INSTRUCTION 1:
In the Endangered Species Act passage, render this sentence in Spanish: "The agency missed the deadline but continues to review species for listing under the ESA."
INSTRUCTION 2:
According to the Endangered Species Act passage, is each statement below correct? Answer yes or no for each, quoting the words from the passage that settle it.
(a) The U.S. Fish and Wildlife Service completed its species review by the end of its 2017 fiscal year.
(b) The 2011 settlement was approved by the U.S. District Court for the District of Columbia.
(c) In December 2017, the Department of Interior concluded that an incidental take violates the Migratory Bird Treaty Act.
INSTRUCTION 3:
Go on with the Endangered Species Act passage, starting right after its final sentence.

QUOTED PASSAGE:

Endangered Species Act

The federal Endangered Species Act (the “ESA”) restricts activities that may affect endangered and threatened 
species or their habitats. Some of our operations may be located in areas that are designated as habitats for endangered 
or threatened species. In February 2016, the U.S. Fish and Wildlife Service published a final policy which alters how 
it identifies critical habitat for endangered and threatened species. A critical habitat designation could result in further 
material restrictions to federal and private land use and could delay or prohibit land access or development. Moreover, 
the U.S. Fish and Wildlife Service continues its effort to make listing decisions and critical habitat designations where 
necessary for over 250 species, as required under a 2011 settlement approved by the U.S. District Court for the District 
of Columbia. The U.S. Fish and Wildlife Service agreed to complete the review by the end of the agency’s 2017 fiscal 
year. The agency missed the deadline but continues to review species for listing under the ESA. Similar protections 
are offered to migratory birds under the Migratory Bird Treaty Act. The federal government in the past has pursued 
enforcement actions against oil and natural gas companies under the Migratory Bird Treaty Act after dead migratory 
birds were found near reserve pits associated with drilling activities. However, in December 2017, the Department of 
Interior issued a new opinion revoking its prior enforcement policy and concluded that an incidental take is not a 
violation of the Migratory Bird Treaty Act. Various environmental groups have filed lawsuits challenging this opinion.

[Entries for locating text and elements]
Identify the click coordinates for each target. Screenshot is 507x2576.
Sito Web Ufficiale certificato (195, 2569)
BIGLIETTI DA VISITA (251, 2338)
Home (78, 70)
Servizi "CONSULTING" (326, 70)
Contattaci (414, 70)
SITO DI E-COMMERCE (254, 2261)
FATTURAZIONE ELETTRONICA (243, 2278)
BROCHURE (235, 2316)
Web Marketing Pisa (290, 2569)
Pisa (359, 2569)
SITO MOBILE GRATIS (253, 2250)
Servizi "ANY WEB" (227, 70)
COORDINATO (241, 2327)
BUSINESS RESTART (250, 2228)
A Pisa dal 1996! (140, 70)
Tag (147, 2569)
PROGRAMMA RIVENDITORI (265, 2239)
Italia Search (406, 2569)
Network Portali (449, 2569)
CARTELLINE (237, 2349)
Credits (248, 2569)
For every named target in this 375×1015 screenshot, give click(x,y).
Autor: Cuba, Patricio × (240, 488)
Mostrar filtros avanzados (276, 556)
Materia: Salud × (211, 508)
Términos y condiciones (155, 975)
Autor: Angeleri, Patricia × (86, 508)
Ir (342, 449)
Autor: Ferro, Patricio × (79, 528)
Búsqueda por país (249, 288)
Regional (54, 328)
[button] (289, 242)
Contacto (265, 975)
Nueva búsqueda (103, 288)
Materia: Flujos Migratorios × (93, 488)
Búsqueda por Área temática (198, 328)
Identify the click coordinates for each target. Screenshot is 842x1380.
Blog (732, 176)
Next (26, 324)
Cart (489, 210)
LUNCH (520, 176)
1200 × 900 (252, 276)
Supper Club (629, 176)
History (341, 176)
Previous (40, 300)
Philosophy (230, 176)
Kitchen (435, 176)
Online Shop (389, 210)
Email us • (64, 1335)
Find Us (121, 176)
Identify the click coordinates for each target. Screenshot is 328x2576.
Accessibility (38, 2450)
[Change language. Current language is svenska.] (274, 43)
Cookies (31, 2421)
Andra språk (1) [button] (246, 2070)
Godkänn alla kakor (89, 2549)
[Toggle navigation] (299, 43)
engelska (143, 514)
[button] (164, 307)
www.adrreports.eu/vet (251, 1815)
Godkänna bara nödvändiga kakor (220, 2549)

EXERCISE ANSWER 1:
La agencia no cumplió el plazo, pero sigue revisando especies para su inclusión en la lista conforme a la ESA.

EXERCISE ANSWER 2:
(a) No: "The agency missed the deadline but continues to review species for listing under the ESA."
(b) Yes: "as required under a 2011 settlement approved by the U.S. District Court for the District of Columbia"
(c) No: "concluded that an incidental take is not a violation of the Migratory Bird Treaty Act"

EXERCISE ANSWER 3:
The ESA has not previously had a significant impact on our operations. Nevertheless, the designation of previously 
unprotected species as being endangered or threatened could cause us to incur additional costs or become subject to 
operating restrictions in areas where the species are known to exist. If a portion of any area where we operate were to 
be designated as a critical or suitable habitat, it could adversely impact the value of our assets.

Air Emissions

The CAA and comparable state laws restrict the emission of air pollutants from many sources (e.g., compressor 
stations), through the imposition of air emission standards, construction and operating permitting programs and other 
compliance requirements. These laws and regulations may require us to obtain pre-approval for the construction or 
modification of projects or facilities expected to produce or significantly increase air emissions, obtain and strictly 
comply with stringent air permit requirements or utilize specific equipment or technologies to control emissions of 
certain pollutants. For example, in October 2015, the EPA lowered the National Ambient Air Quality Standard (the 
“NAAQS”) for ozone from 75 to 70 parts per billion. In November 2017, the EPA published a list of areas that are in 
compliance with the new ozone standard, and separately, in December 2017, issued responses to state recommendations 
for designating non-attainment areas. In April 2018, the EPA issued final attainment status designations for most of the 
remaining portions of the United States.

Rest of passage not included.